Saturday, May 24, 2008

Seminar in Madison

I'll be giving a seminar in October for the annual ACD Games Day in Madison, Wisconsin. I was supposed to do one last year, but it was when we were moving, plus problems at home made it impossible. There are half a dozen game store owners giving these talks to other game store owners, a kind of preaching to the choir, or more like the blind leading the blind. Specialty retail is complex and there are many ways to do it, and those ways often don't translate well to other business owners. Plus business owners are a trailblazing, recalcitrant lot who want to do things their own way. Otherwise, why not work for someone else? I'm giving my seminar on technology, attempting to focus on the basics of what's absolutely necessary to run the business.

My audience is diverse, but most won't be planning to spend much money on technology. When I started, only half the industry had point-of-sale systems. I'm told that number is probably up to 75% now. The big issue I've seen, however, is money. The barrier to entry for starting a game store is pretty low, so many begin under-capitalized and without a business plan. This is one reason why so many fail, as they don't take into account such things as losing money at the beginning, aka startup losses. So when you start talking to them about a $7,000 point-of-sale system, their eyes might glaze over.

My approach. I've got an information technology background, ten years as a network engineer, architect and IT project manager. Unlike many IT professionals, my approach towards small business technology is as a minimalist. Information Technology can do wondrous things in a large company with a large staff, but in a small retail business, the job of the owner is to sell things, not rebuild servers and play with gadgets. You should spend close to zero time on maintaining your technology. This doesn't mean you should turn our back on technology, but it does mean you should avoid added complexity and cost. Technology should make you more efficient, simplify your processes, and help you make money. At it's best, technology should allow you to spend less time working in your business.

I'll be going over the bare essentials of what you need.

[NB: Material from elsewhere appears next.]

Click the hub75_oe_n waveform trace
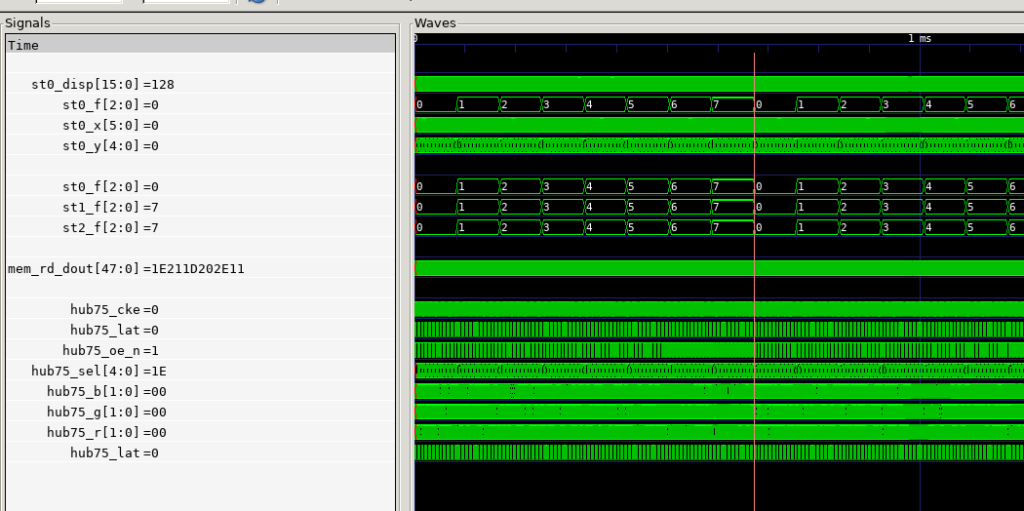Screen dimensions: 1024x511 point(600,350)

Point of Sale Machine. You need one. A point of sale machine will process your sales, track your inventory, create purchase orders to buy stuff from ACD and allow you to analyze your sales. You could do the job of a POS machine with a cash register and an index card system, but the POS will allow you to grow faster, manage inventory better, and allow other people to easily take over some of your duties so you can ultimately spend less time in your business. A point of sale machine is like your first employee in many ways. It should increase the speed of your transactions, provide you useful information, and do a lot of the heavy lifting of sales analysis.

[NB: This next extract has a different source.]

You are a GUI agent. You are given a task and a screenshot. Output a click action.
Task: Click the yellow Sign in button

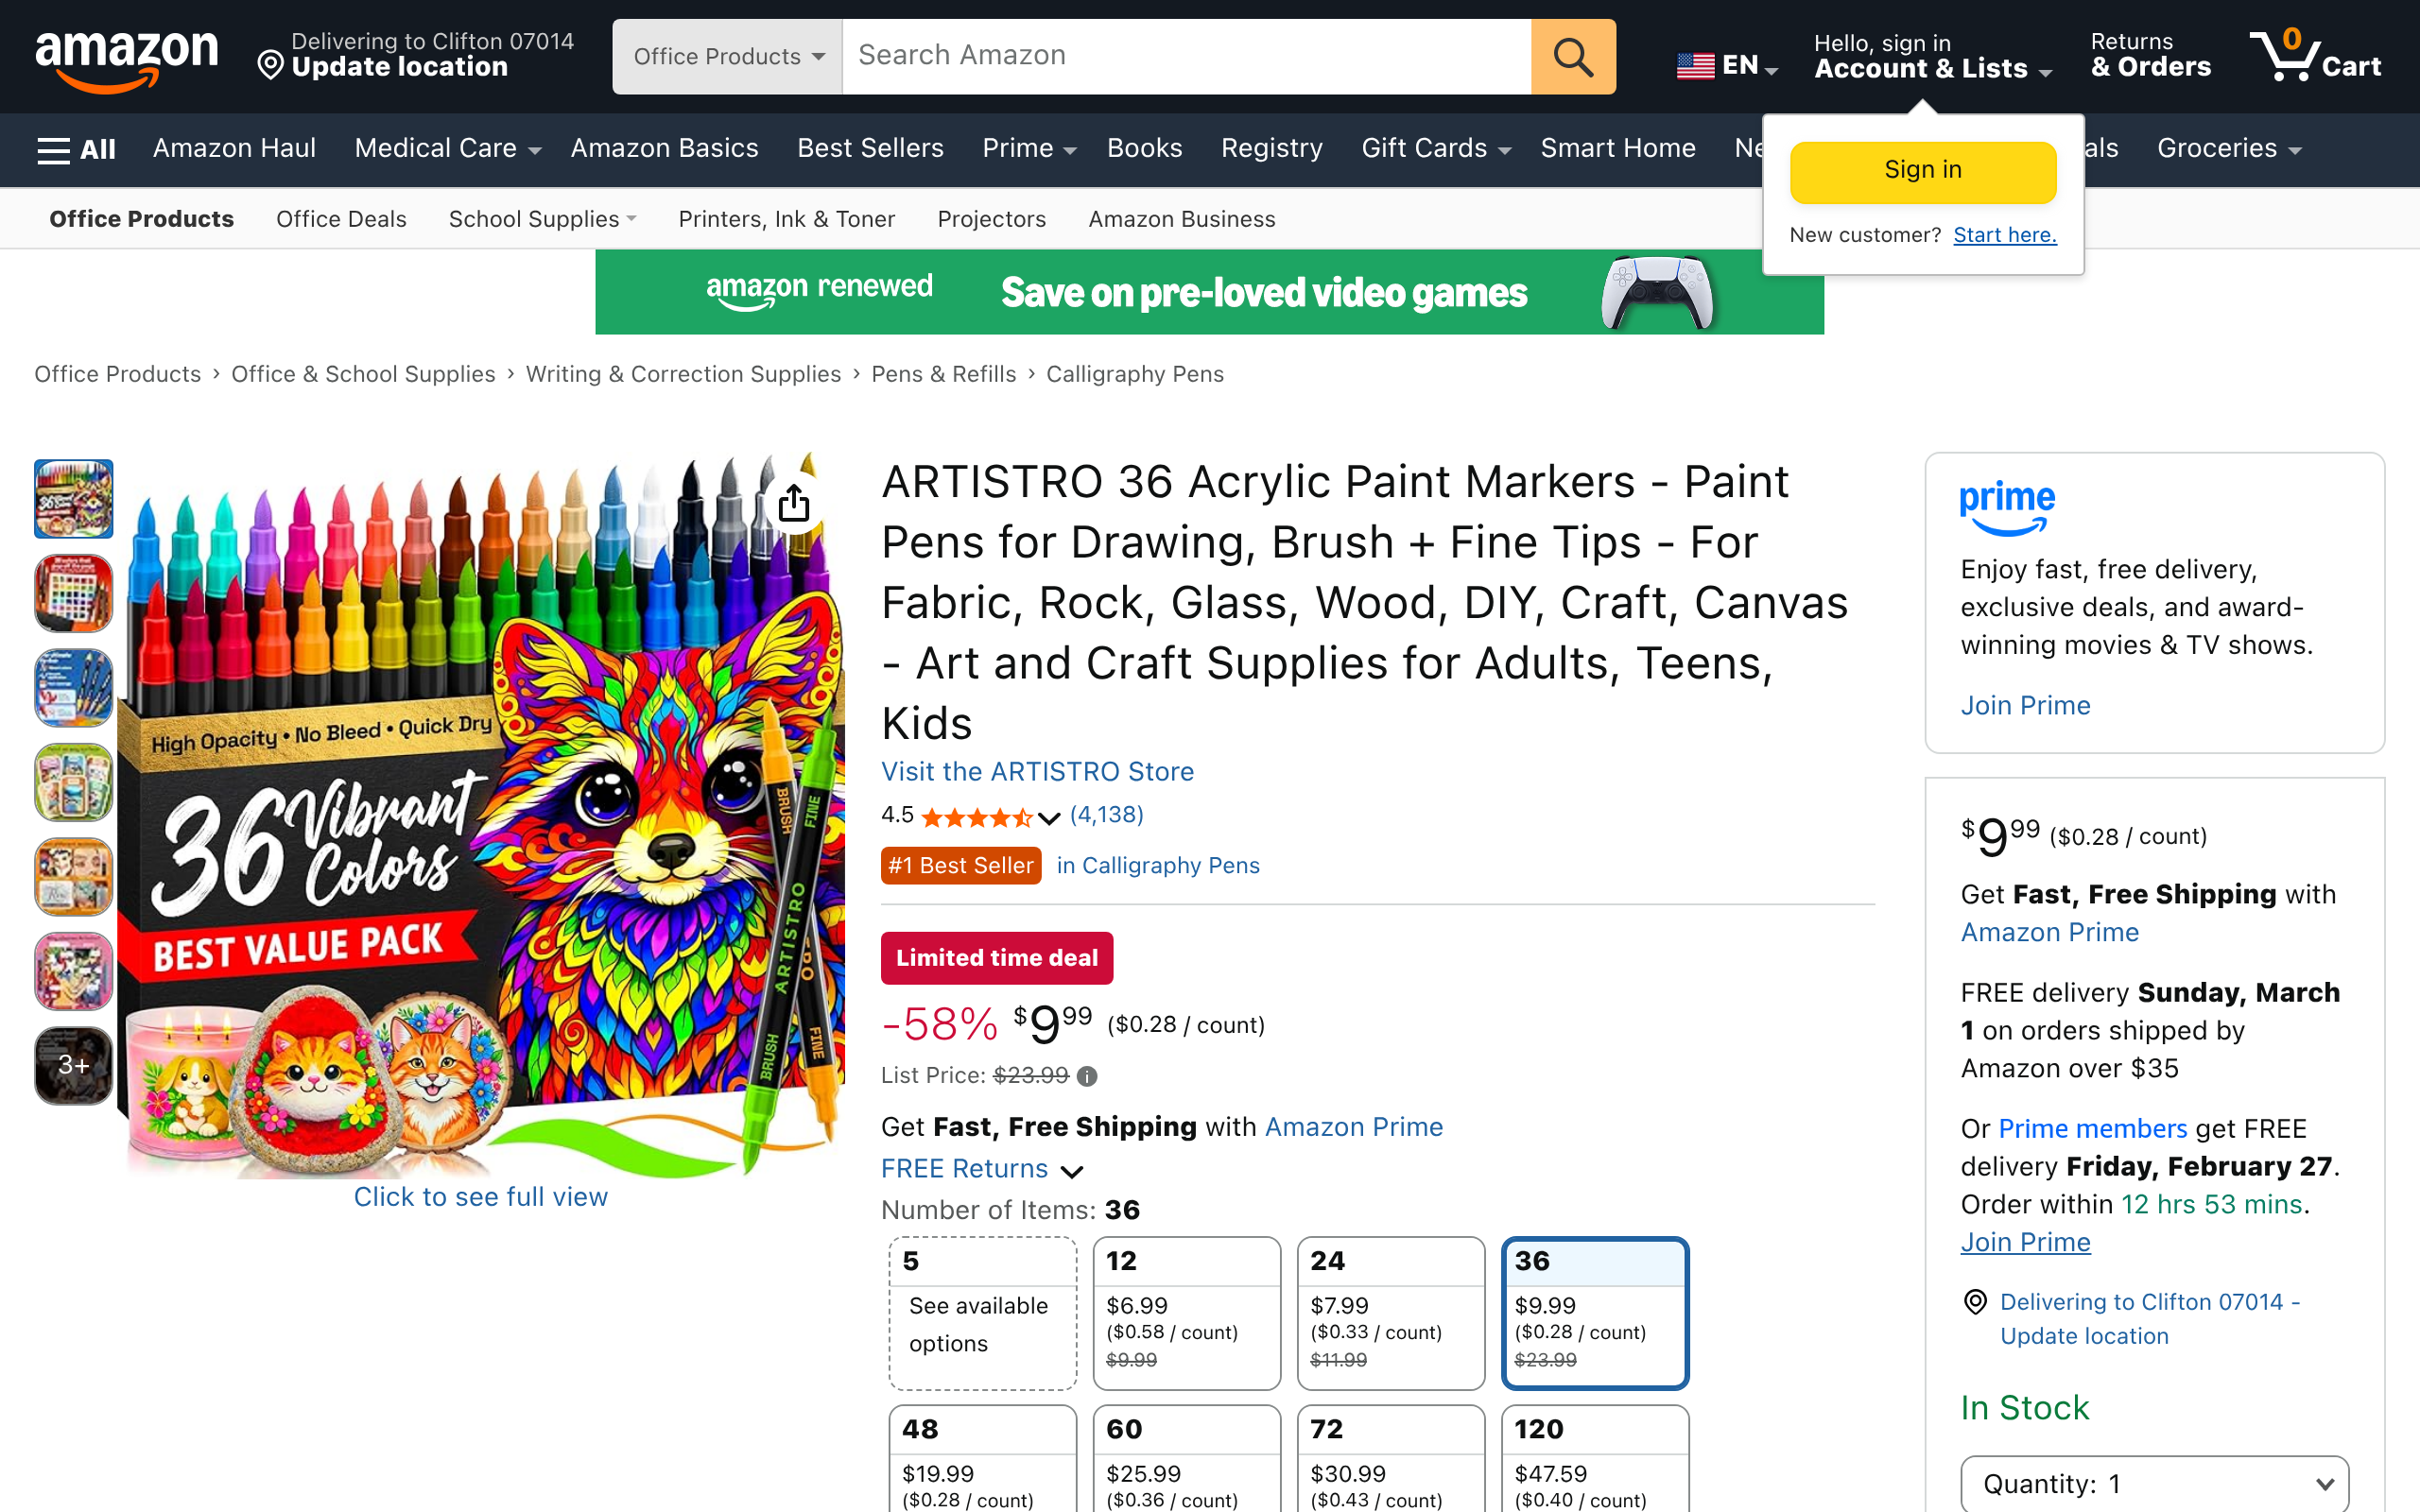click(1922, 171)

What Should You Get? There are many out there, and none solve all our needs. There are Macintosh based systems, free systems, and systems that require professional installation. After a lot of research, my choice was Microsoft Retail Management System (now Microsoft Dynamics). I was looking for something reliable, based on established technology, that could grow beyond one register or one store. It had to have strong support when it all went wrong (which has happened twice). You will want something that can process transactions, including credit cards without a separate terminal, track your inventory, create purchase orders for your distributors, and run reports to analyze your data. If you plan to sell comics or a lot of singles, you might want to investigate other packages that specialize in that.

What Can It Tell You? It will track your inventory and give you some indication of shrinkage (theft). It can help you determine the frequency of your sales, either by item, department or category. You can do fancy sounding things like "turn rate analysis" and "sales per square foot," and you can do them quickly. It will collect your sales tax and pay it at the end of the month. It will track your customers and what they buy. Most importantly, it will help you determine if you should purchase an item again. I would argue that you make your money in saavy purchasing rather than clever sales techniques. A point-of-sale machine can help you pick apart your purchase orders to make sure you're not buying dead or slow moving product.

What It Won't Do. It won't do your physical inventory. It only reports on what you put into it. It won't do your accounting, and often won't interface with your accounting software as you like. It won't tell you how much money you have to spend or give you an accurate sales history. It's just one tool in your arsenal, and the more complex you make it, the more you'll rely on it as a piece of a puzzle instead of the entire picture.


  1. Useful insight as always.

    Might be of interest to know that Diamond have been working on a product called ComicSuite (don't know availability of it yet) which snaps into RMS or Dynamics as it's now known.

    Not much online about is other than the ICV2 info -

  2. Good point. Microsoft RMS uses a recognized purchase order "standard" that suppliers can take advantage of for electronic processing. Unfortunately, the game industry is too small and the distributors too poor to implement a system that takes advantage of this. Add in the fact that most games stores didn't even have a POS system up until a few years ago, and you can see there's not a lot of incentive to implement such a system.

    Diamond, on the other hand, has a comics monopoly and has the power to declare their implementation. Never mind that RMS is probably not the best system for comics, Diamond insists that you use it to get the advantage of electronic processing.